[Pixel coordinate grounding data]

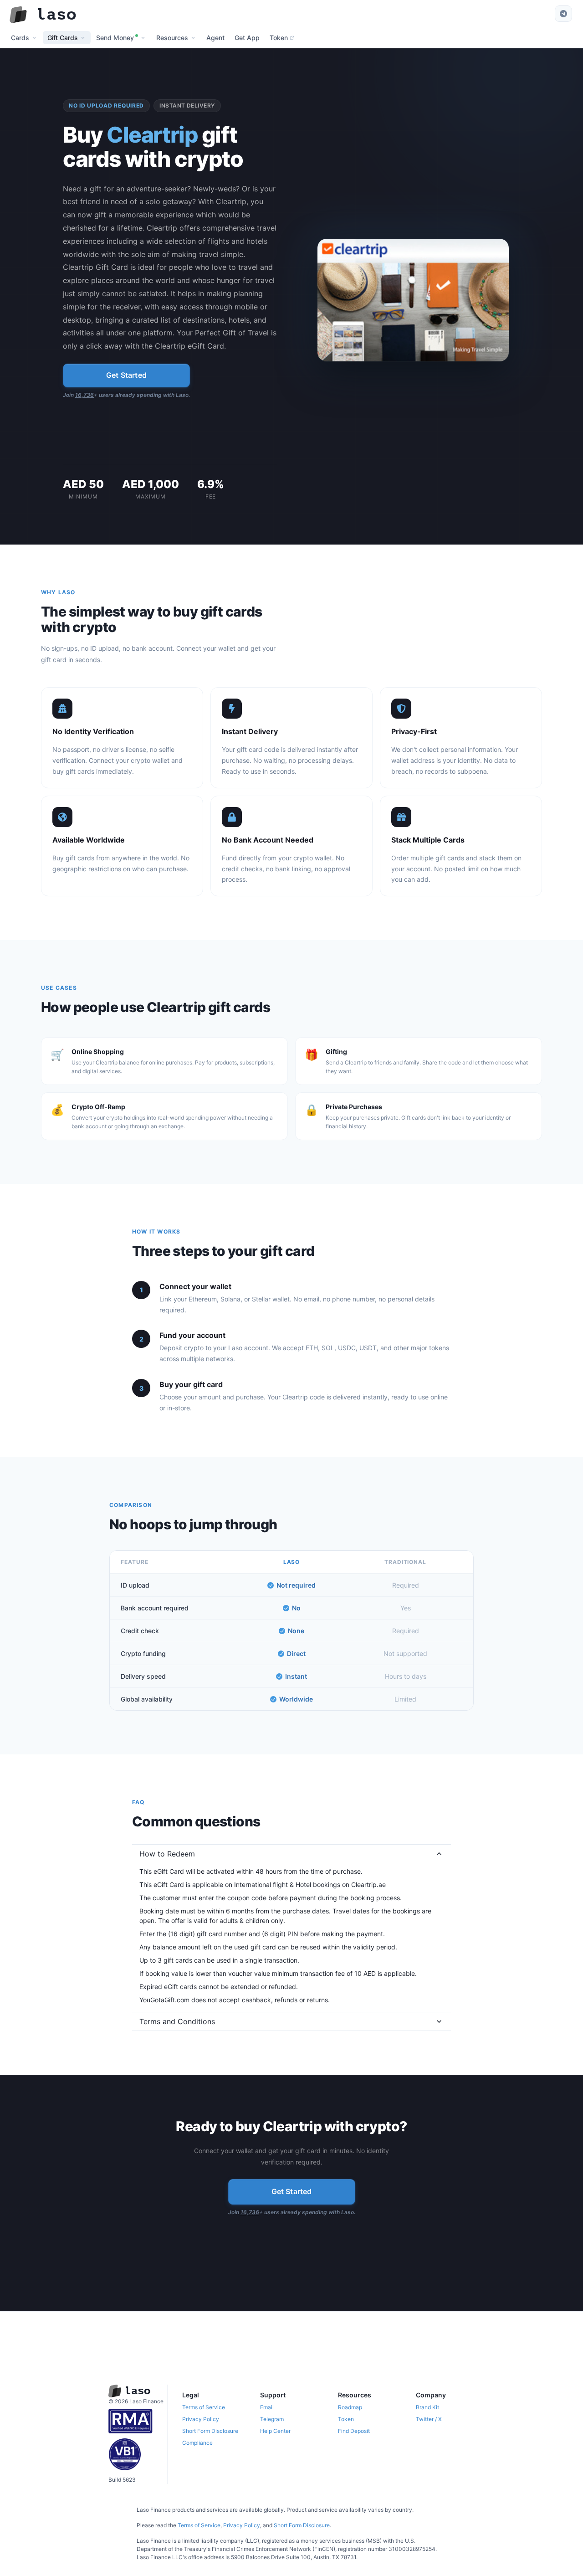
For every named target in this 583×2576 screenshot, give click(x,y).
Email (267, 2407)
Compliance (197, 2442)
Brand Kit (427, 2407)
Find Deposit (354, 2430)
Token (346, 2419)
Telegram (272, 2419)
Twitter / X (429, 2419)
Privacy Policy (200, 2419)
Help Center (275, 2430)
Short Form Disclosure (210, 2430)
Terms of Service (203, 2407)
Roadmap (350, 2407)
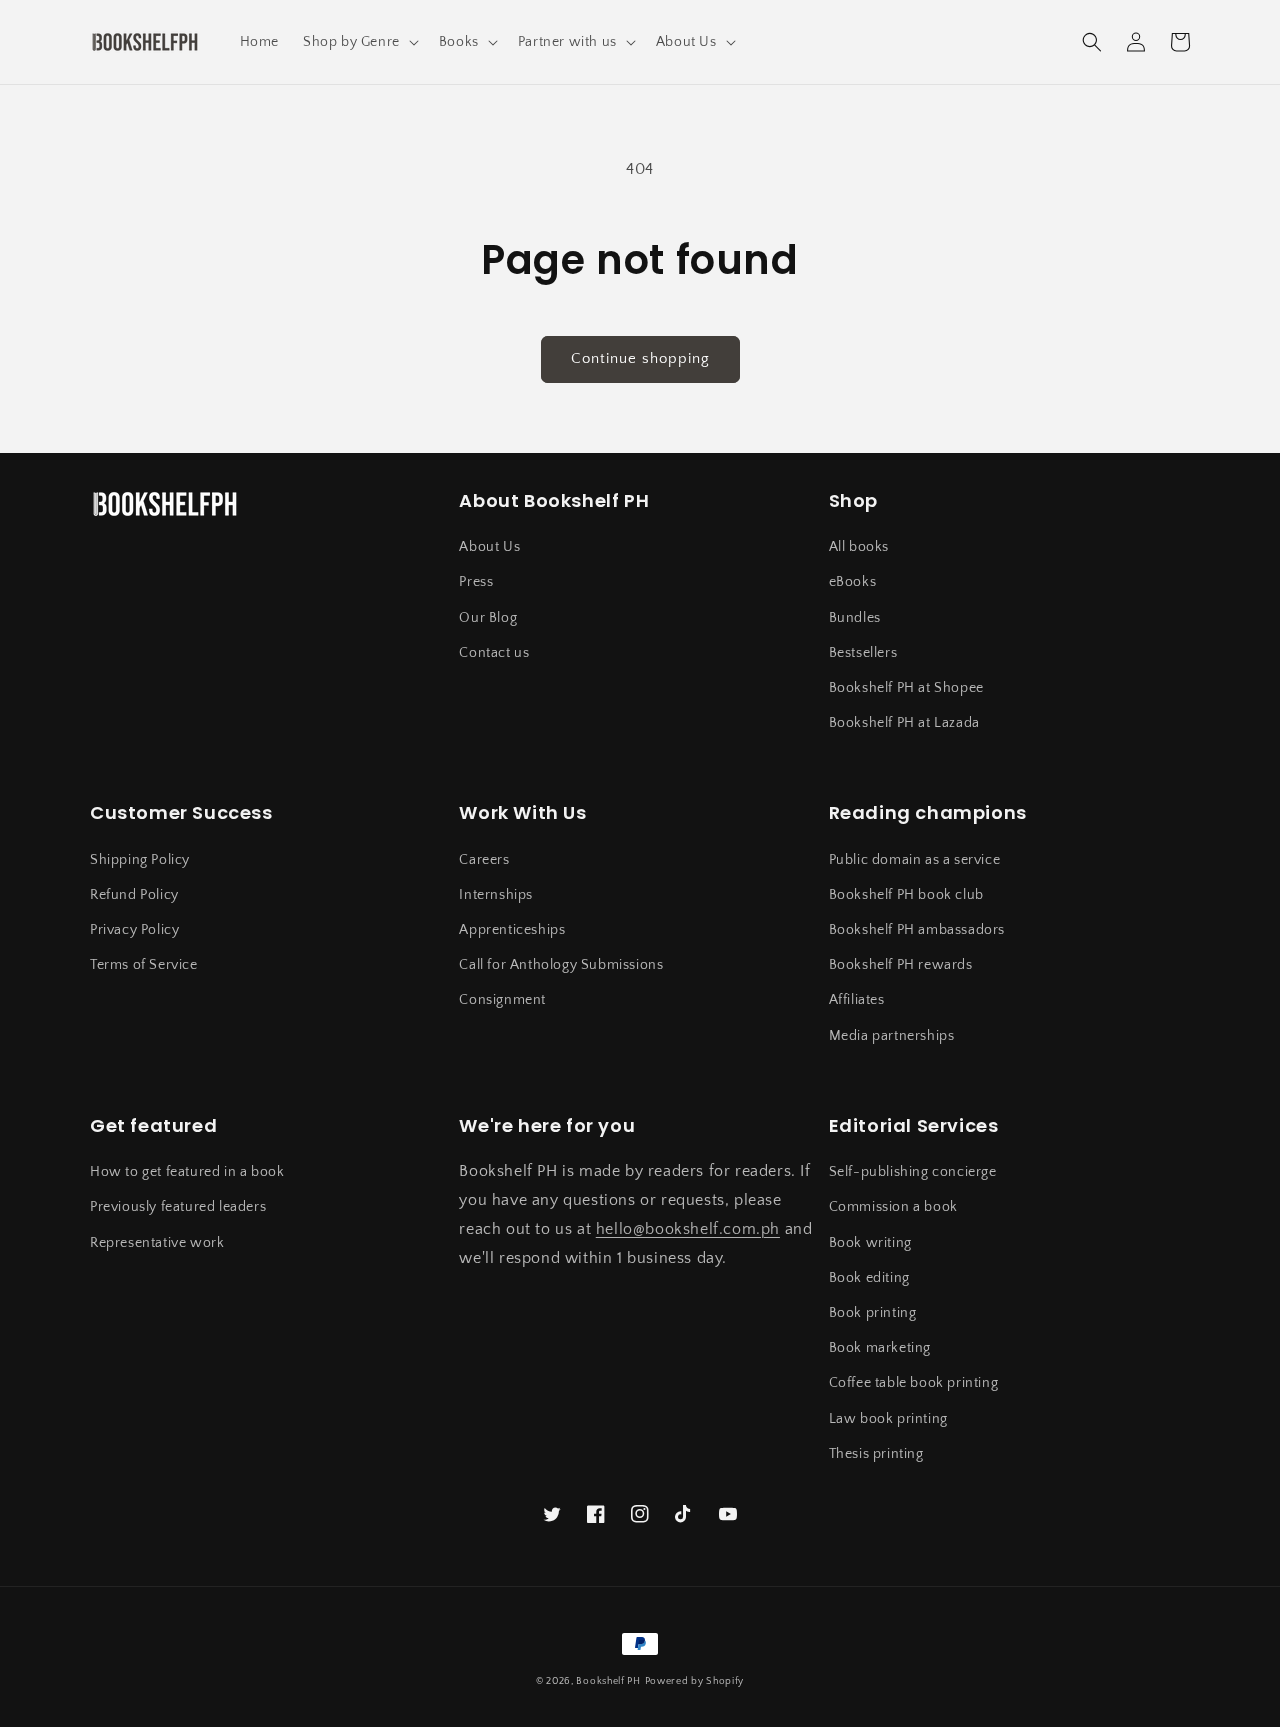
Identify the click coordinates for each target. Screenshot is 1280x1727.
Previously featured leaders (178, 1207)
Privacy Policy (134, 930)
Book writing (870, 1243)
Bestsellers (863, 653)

> **Exercise goal**: From the records above, give again only the part that opens with the line containing "Find Deposit (354, 2430)" and closes with the line containing "Identify the click". Keep both ends but drop the pictures.

> **Final answer**:
Find Deposit (354, 2430)
Token (346, 2419)
Telegram (272, 2419)
Twitter / X (429, 2419)
Privacy Policy (200, 2419)
Help Center (275, 2430)
Short Form Disclosure (210, 2430)
Terms of Service (203, 2407)
Roadmap (350, 2407)
Identify the click coordinates for each target. Screenshot is 1280x1727.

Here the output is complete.